This week at the SCC

The Supreme Court of Canada will hear three appeals this week, one civil and two criminal.

The Supreme Court of Canada will hear three appeals this week, one civil and two criminal.

April 16: Bela Kosoian v. Société de transport de Montréal, et al. (Quebec) (Civil) (By Leave) 38012
The appellant was arrested in the Montmorency subway station in Laval, Quebec for refusing to hold on to a handrail while descending an elevator. She was identified, arrested, and subsequently brought an action in damages against the Société de transport de Montréal, Ville de Laval and the arresting police officer. The Court of Quebec dismissed the action, finding that the respondents had committed no fault, and the Court of Appeal reached the same conclusion. At issue in the case is i) the standard of liability applying to the arresting police officer, who asked the appellant to identify herself and then searched her, and ii) the status of a pictogram in the subway station and whether the appellant was expect to have heeded it. Appellate court justice Mark Schrager, dissenting, found the respondents to be solidarily liable, but also concluded that the appellant had partially contributed to her injury in refusing to identify herself.

Read the appellate court decision here.

Related news stories:
Supreme Court to hear case of woman arrested after not holding escalator handrail; CTV News

She was handcuffed for not holding an escalator's handrail. Ten years later, she's headed to Canada's Supreme Court; Toronto Star

Related legal bulletin:
SCC to Hear Woman Arrested for Not Holding a Handrail; theCourt.ca

April 17: Her Majesty the Queen v. Sivaloganathan Thanabalasingham (Quebec) (Criminal) (As of Right) 37984
This case concerns an application of the Jordan decision. The respondent is a refugee from Sri Lanka and a permanent resident of Canada. He was arrested on August 11, 2012 and charged with second-degree murder in the death of his wife. His trial was scheduled to begin on April 10, 2017, at which time he applied for a stay of proceedings, claiming that his right to trial in a reasonable period had been infringed. The stay was granted. The Crown appealed the decision on the stay, but a deportation order was made against the accused three days later, and he was removed from Canada on July 5, 2017. The Crown continued its appeal of the stay of proceedings regardless; the majority of the Court of Appeal of Quebec found the appeal was moot, but chief justice Nicole Duval Hesler would have allowed the appeal, annulled the stay and ordered a new trial for the respondent. One issue in the case is the status of the respondent/accused should he return to Canada.

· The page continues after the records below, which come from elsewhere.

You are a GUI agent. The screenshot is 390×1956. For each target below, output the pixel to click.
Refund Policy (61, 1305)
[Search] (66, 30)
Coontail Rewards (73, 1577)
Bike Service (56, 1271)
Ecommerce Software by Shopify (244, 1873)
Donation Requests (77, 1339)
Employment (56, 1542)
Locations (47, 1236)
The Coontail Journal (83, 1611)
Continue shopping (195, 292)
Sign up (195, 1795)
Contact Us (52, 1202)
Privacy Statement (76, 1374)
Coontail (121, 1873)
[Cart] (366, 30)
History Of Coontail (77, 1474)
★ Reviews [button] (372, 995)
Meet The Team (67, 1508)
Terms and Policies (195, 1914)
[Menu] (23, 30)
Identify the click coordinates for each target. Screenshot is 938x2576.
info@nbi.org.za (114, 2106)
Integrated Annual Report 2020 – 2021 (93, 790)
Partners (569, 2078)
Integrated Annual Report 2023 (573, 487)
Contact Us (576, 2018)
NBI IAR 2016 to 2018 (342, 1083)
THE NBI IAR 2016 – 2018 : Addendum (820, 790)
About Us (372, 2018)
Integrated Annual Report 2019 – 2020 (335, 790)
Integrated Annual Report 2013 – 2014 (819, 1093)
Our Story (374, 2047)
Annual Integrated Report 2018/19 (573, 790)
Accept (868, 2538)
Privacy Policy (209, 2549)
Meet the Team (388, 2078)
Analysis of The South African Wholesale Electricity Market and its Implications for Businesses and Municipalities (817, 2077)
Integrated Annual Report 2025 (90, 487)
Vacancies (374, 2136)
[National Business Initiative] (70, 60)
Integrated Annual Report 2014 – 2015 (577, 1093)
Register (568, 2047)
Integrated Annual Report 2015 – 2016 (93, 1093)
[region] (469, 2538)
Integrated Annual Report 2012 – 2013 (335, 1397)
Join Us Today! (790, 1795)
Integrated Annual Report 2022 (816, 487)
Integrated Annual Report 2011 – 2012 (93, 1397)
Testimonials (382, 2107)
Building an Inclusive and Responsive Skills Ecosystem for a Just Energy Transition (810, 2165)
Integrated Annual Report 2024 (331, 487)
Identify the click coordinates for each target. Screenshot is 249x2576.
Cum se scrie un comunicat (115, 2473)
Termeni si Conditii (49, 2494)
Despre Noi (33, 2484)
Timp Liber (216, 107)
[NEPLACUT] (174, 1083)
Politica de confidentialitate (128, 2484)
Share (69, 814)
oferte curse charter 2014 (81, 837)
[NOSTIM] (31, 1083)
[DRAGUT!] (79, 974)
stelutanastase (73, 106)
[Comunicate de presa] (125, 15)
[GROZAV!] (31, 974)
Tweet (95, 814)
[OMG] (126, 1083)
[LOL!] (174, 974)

Read the appellate court decision here.

Related news stories:
Sri Lankan man accused of murdering wife in Quebec won't get new trial; CBC News

Deportation of man accused of murder cost taxpayers at least $17,000; Montreal Gazette

April 18: Her Majesty the Queen v. J.M. (Ontario) (Criminal) (As of Right) 38483
This case concerns the admissibility of after-the-fact-conduct evidence and instructions to the jury. The respondent was convicted of two counts of sexual assault. At a voir dire, the Crown sought permission to lead as consciousness-of-guilt evidence certain after-the-fact conduct establishing that the respondent had failed to attend court on his original trial date. In response, the respondent sought to establish that he failed to attend because his ex-girlfriend had terminated her suretyship and he was experiencing emotional and financial difficulties. The trial judge did not allow the respondent to testify at the voir dire and, ultimately, he admitted the evidence. At trial, the jury was charged on the use it could make of the after-the-fact conduct evidence. The respondent successfully appealed his conviction. A majority of the Court of Appeal allowed the appeal and ordered a new trial on the basis that the trial judge did not conduct a proper evaluation of the evidence in deciding its admissibility, nor properly charge the jury on the use it could make of that evidence. Justice Grant Huscroft, dissenting, would have dismissed the appeal.